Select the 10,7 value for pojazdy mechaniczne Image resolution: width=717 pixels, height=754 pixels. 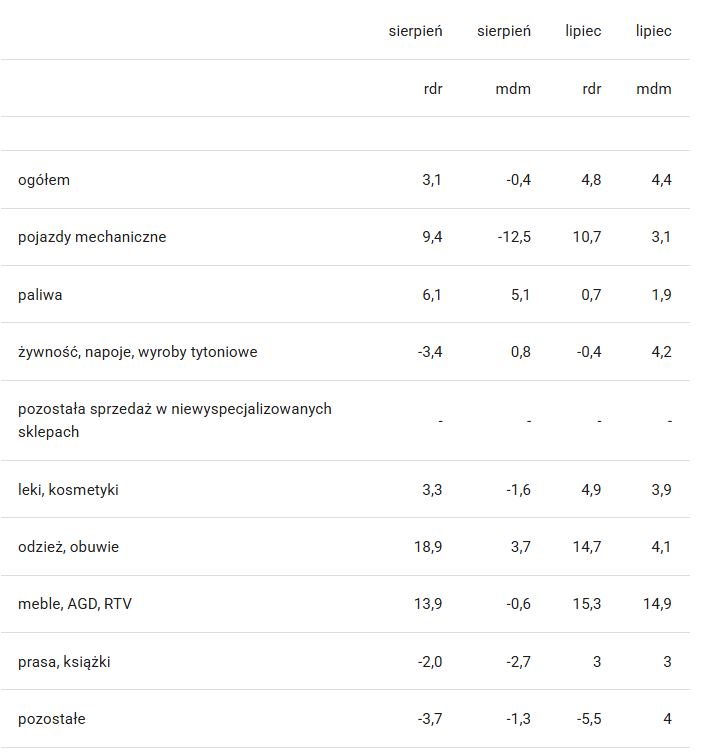point(587,237)
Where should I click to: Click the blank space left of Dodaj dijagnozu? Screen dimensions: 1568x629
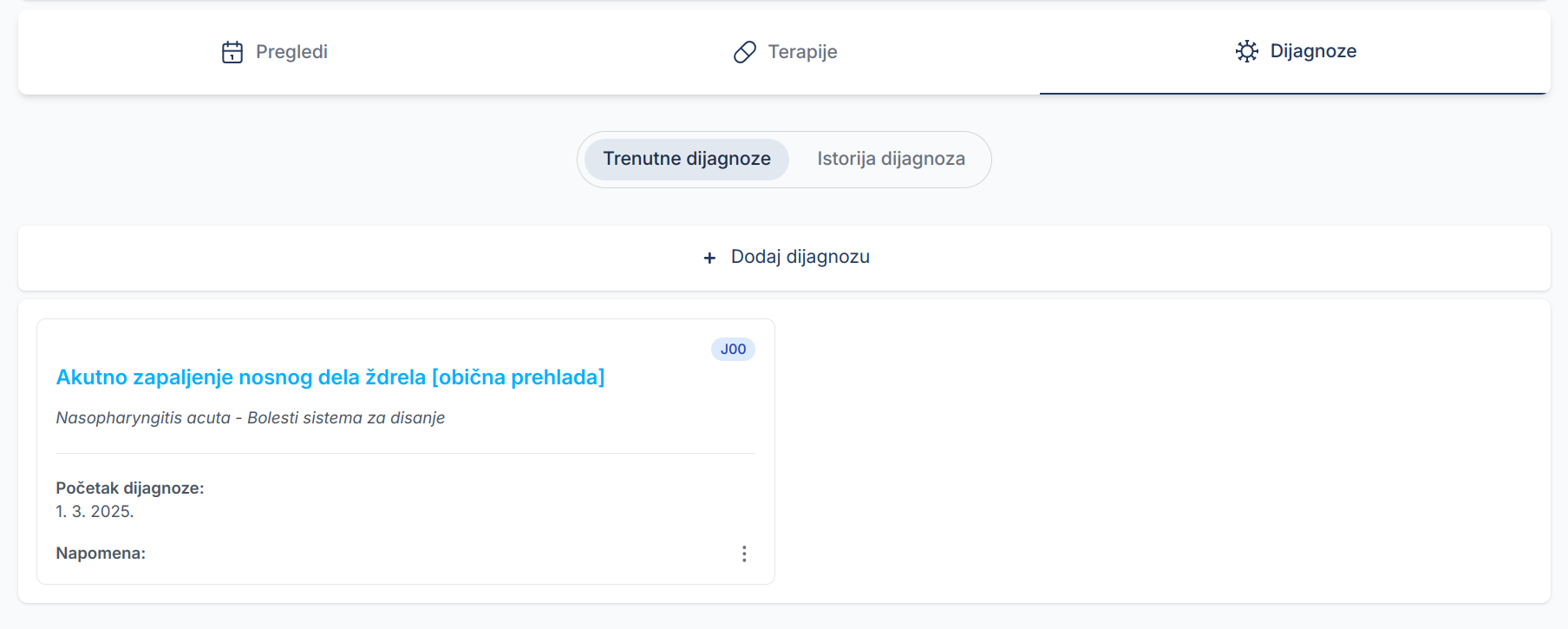[347, 258]
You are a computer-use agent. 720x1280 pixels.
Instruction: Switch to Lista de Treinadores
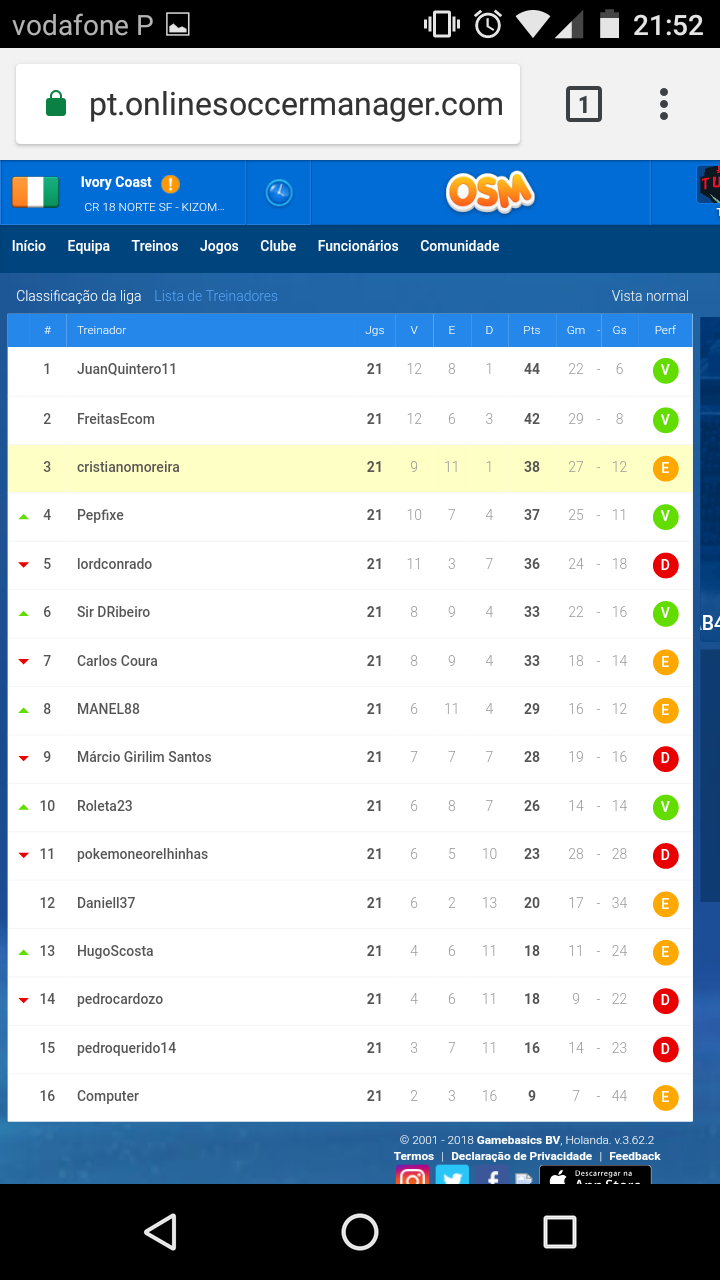pyautogui.click(x=216, y=296)
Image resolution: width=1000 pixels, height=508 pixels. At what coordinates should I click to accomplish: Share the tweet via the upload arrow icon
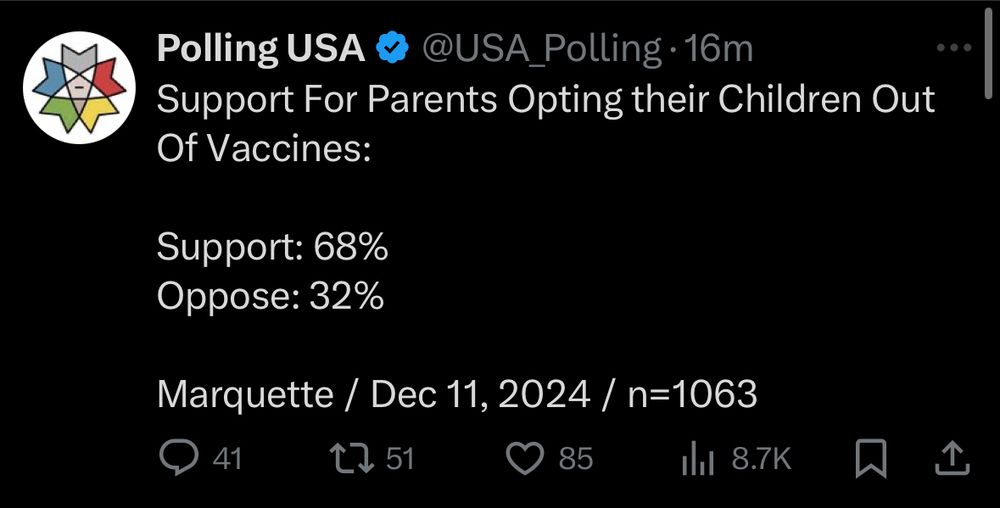click(x=952, y=459)
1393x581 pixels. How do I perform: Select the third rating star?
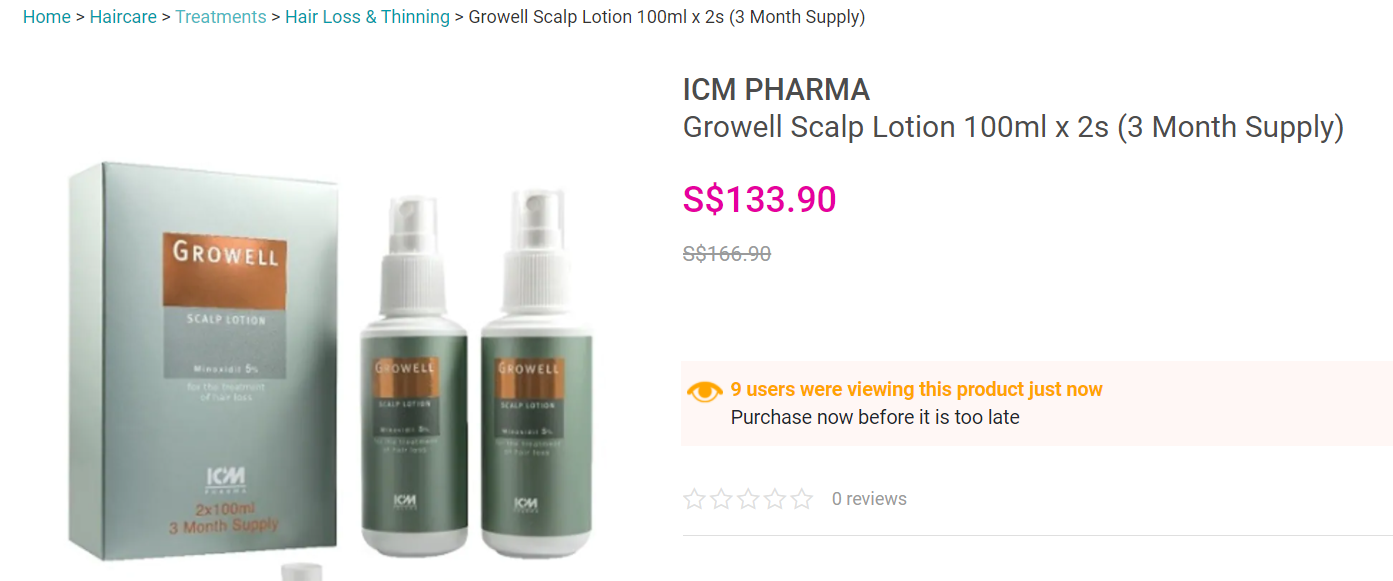(749, 499)
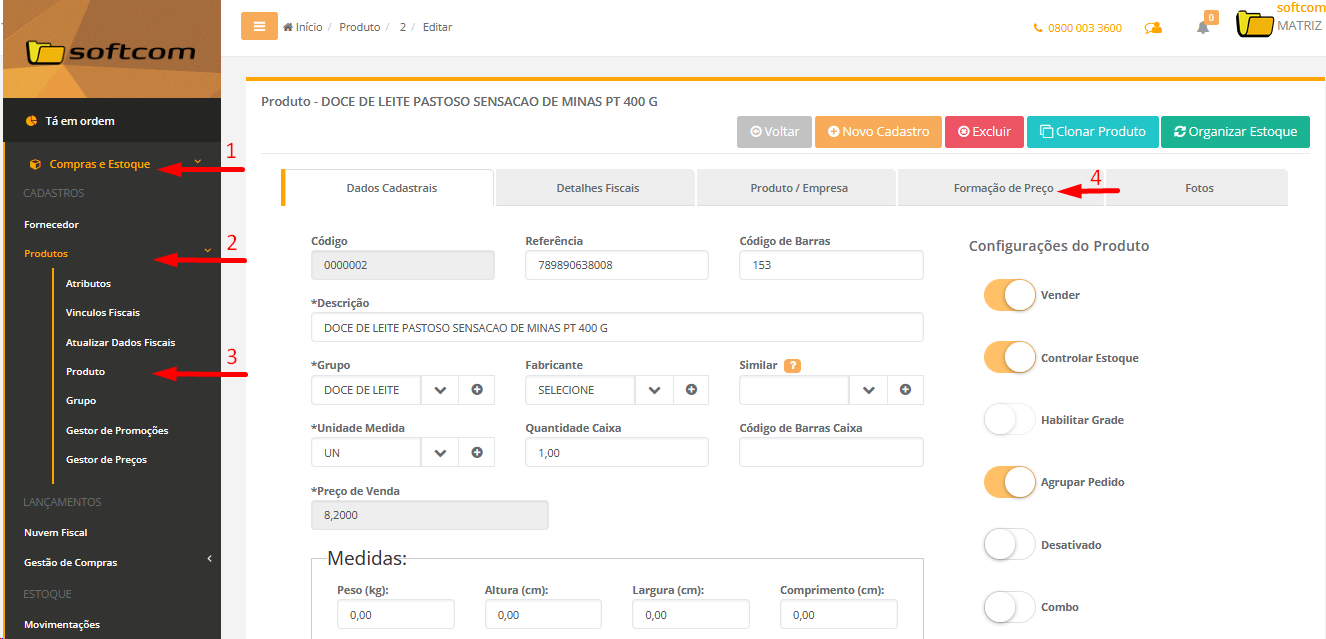
Task: Open the Unidade Medida dropdown
Action: click(440, 452)
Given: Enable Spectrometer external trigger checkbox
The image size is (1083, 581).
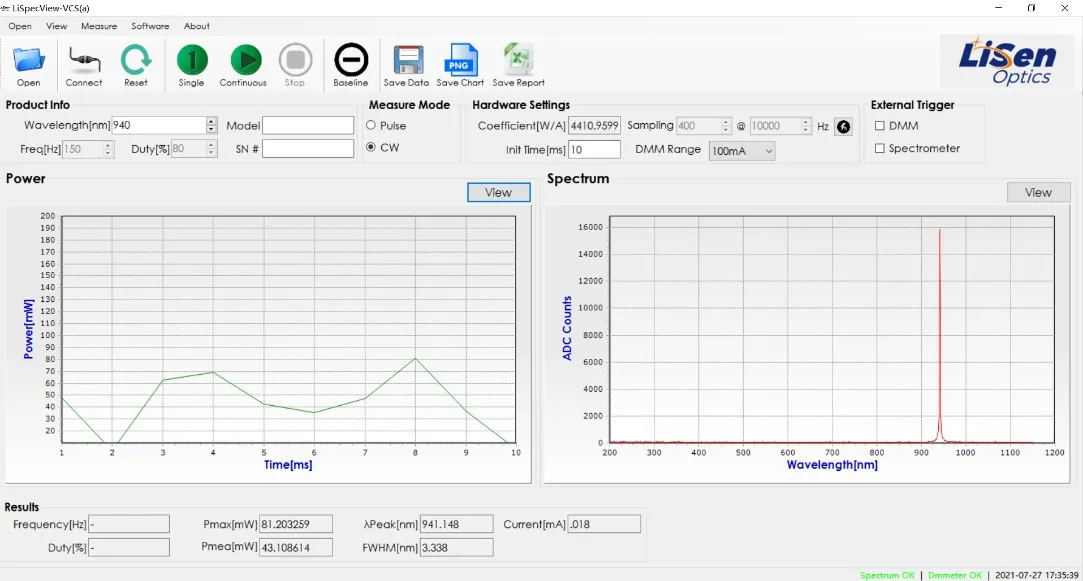Looking at the screenshot, I should tap(880, 149).
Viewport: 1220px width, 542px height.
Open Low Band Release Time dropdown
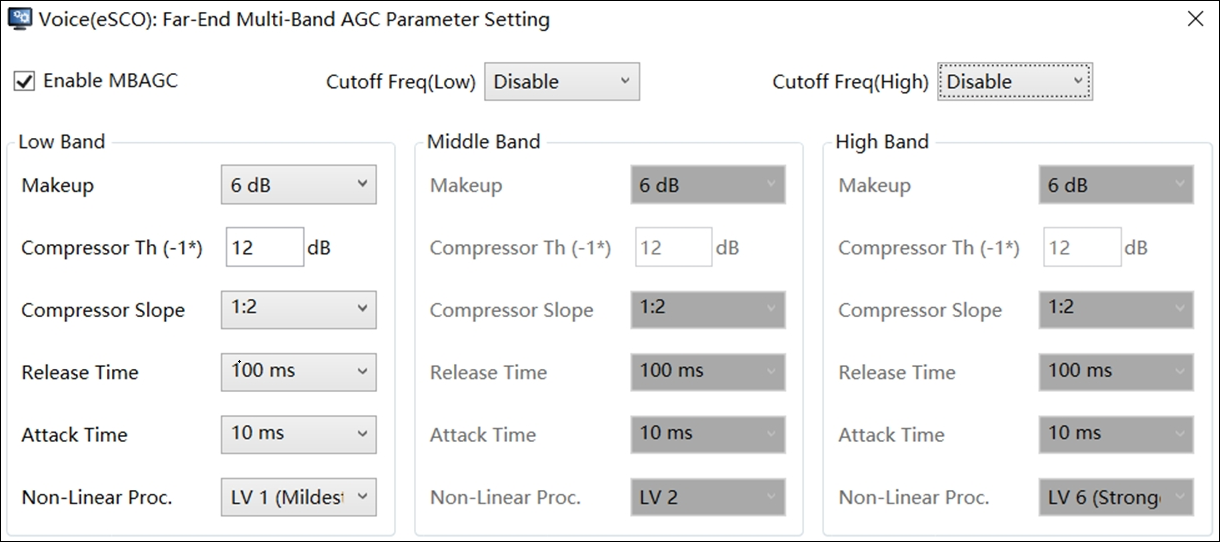tap(298, 372)
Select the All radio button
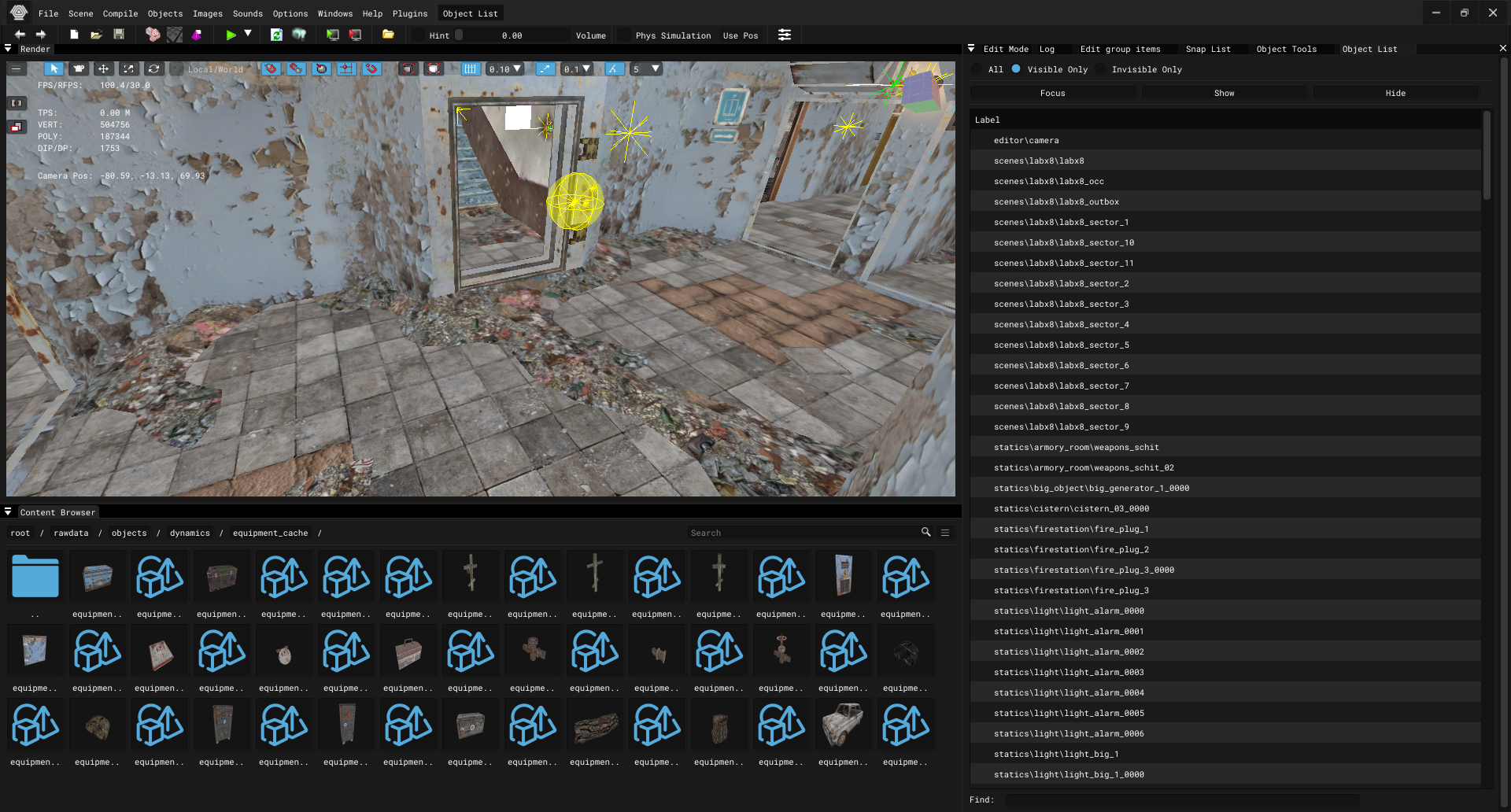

++++++++++++++++++++

_EXERCISE GOAL:_ Only the lines from the line with "Viewport: 1220px width, 542px height." through the end of the entries above, copied exactly and with both ends included, belong in the response; the pictures do not.

_EXERCISE ANSWER:_
Viewport: 1220px width, 542px height.
Open Low Band Release Time dropdown
tap(298, 372)
Select the All radio button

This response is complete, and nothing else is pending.